Syrien - Türkei: Erst Freund, jetzt Feind

Das Verhältnis Syriens zum Nachbarland Türkei wird mit immer gespannter. Der Abschuss eines türkischen Militärflugzeuges vor drei Wochen in der Nähe der syrischen Küste wirft immer mehr Fragen auf. Das türkische Militär widerspricht der Politik. Ministerpräsident Recep Tayyip Erdogan und sein Außenminister Ahmet Davatoglu geraten wegen ihrer Syrien-Politik immer mehr in die Kritik.

Morgenjournal, 14.7.2012

ORF-Korrespondent Christian Schüller berichtet aus Istanbul.

Widersprüche bei Erklärungen

Tayyip Erdogan hält es nicht gut aus, wenn man ihm widerspricht. Als das "Wall Street Journal" vor kurzem die offizielle türkische Erklärung zum Absturz des F4-Jets in Frage stellte, wies Erdogan das entrüstet zurück. Doch nun ist es sein eigener Generalstabschef, der solchen Zweifeln neue Nahrung gibt und den starken Mann der Türkei in Verlegenheit bringt.

Es gebe bisher keine Spur von einem Raketenbeschuss, sagt General Özel, räumt aber ein, die Untersuchung der Wrackteile sei noch nicht abgeschlossen. Türkische Zeitungen spekulieren bereits über die Möglichkeit, es könnte sich doch um einen Unfall gehandelt haben. Jedenfalls hat die Armeeführung sich bereits sechs Mal mit teilweise verschiedenen Versionen zu Wort gemeldet. Die Regierung, die sich nach dem Vorfall beeilt hatte, einen Angriff durch eine syrische Rakete zu bestätigen, gibt sich jetzt zugeknöpft.

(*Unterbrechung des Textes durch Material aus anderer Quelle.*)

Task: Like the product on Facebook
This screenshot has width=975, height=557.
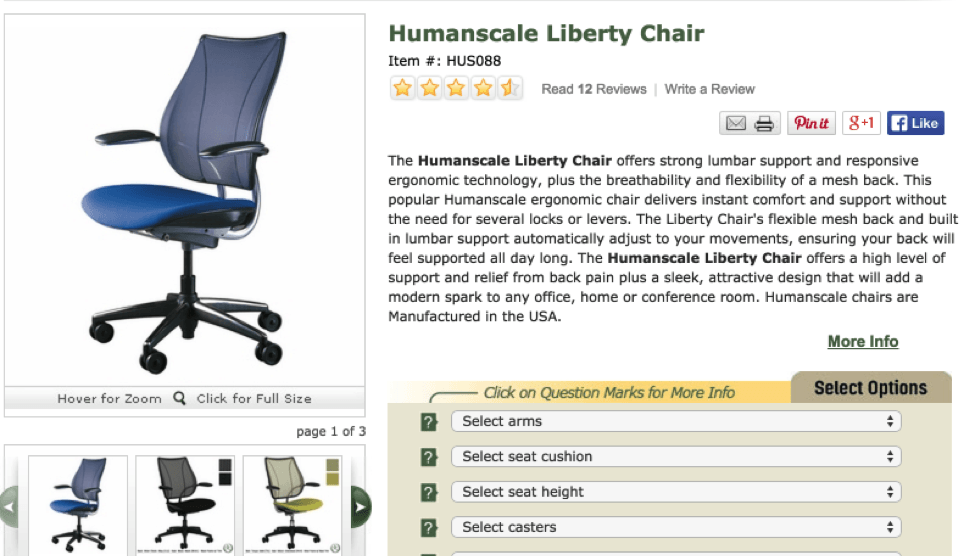Action: (915, 123)
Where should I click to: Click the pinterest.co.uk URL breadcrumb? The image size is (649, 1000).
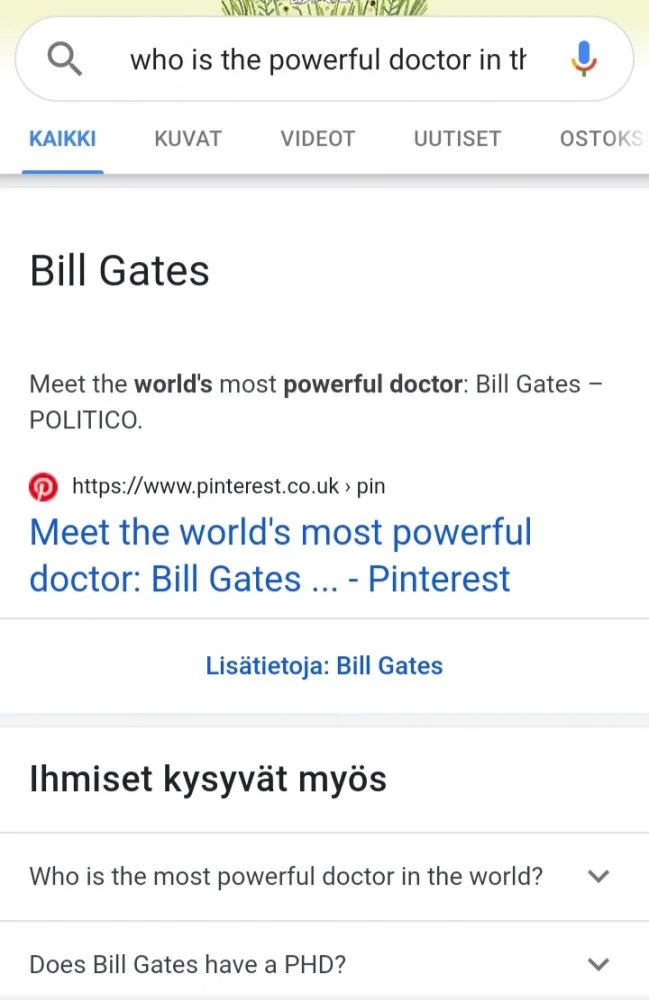pyautogui.click(x=228, y=487)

Türkei hat Einfluss überschätzt

Diese Widersprüche lassen zunehmend die gesamte Syrien-Politik der Türkei ins Kreuzfeuer der Kritik geraten, von rechter wie von linker Seite. Wie könne es sein, dass die Türkei innerhalb weniger Monate vom engen Freund Assads so schnell zum Anführer seiner Gegner wurde, und sich jetzt mit der Rolle des ohnmächtigen Zuschauers begnügen müsse?

Diese Frage stellen auch Kommentatoren, die der AKP-Regierung und ihren Großmachtambitionen vor kurzem noch freundlich gesinnt waren. Einig ist man sich darin, dass der türkische Regierungschef und sein Außenminister ihren Einfluss auf die Nachbarschaft überschätzt haben: Einmal als sie davon ausgingen, dass der syrische Präsident Bashar al-Assad sich von ihnen zu Reformen überreden ließe. Das zweite Mal als sie dachten, ihre Drohungen und Warnungen würden das belagerte Regime rasch zum Kippen bringen.

Erdogan beugt sich Druck von außen

Beides hat sich als Illusion erwiesen. Ankaras Zickzackkurs in der Syrien-Politik könnte nur durch politischen Druck von außen erklärt werden, sagen die Kritiker. Nach Meinung der Opposition könnte dieser Druck diesmal weniger von der NATO gekommen sein, als von Saudi-Arabien, das eine sunnitische Regierung in Damaskus anstrebt, und auf die türkische Regierungspartei einigen Einfluss haben soll.

Konservative Kritiker halten es für möglich, dass Erdogan vom eigenen Militär hinters Licht geführt wird, zumindest seit dem Informationsfiasko um den Absturz des Aufklärungsflugzeugs könnte man diesen Eindruck gewinnen. Seit Erdogan den politischen Einfluss des Militärs beschnitten hat und viele Generäle als mutmaßliche Putschisten im Gefängnis sitzen, sind die Beziehungen gespannt.

Glaubt man aktuellen Umfragen, sind die Wähler gespalten. Etwa die Hälfte ist mit Erdogans Syrien-Politik einverstanden. Doch die Zeit, als der türkische Regierungschef sich als Held der arabischen Revolution feiern lassen konnte, scheint fürs Erste vorbei.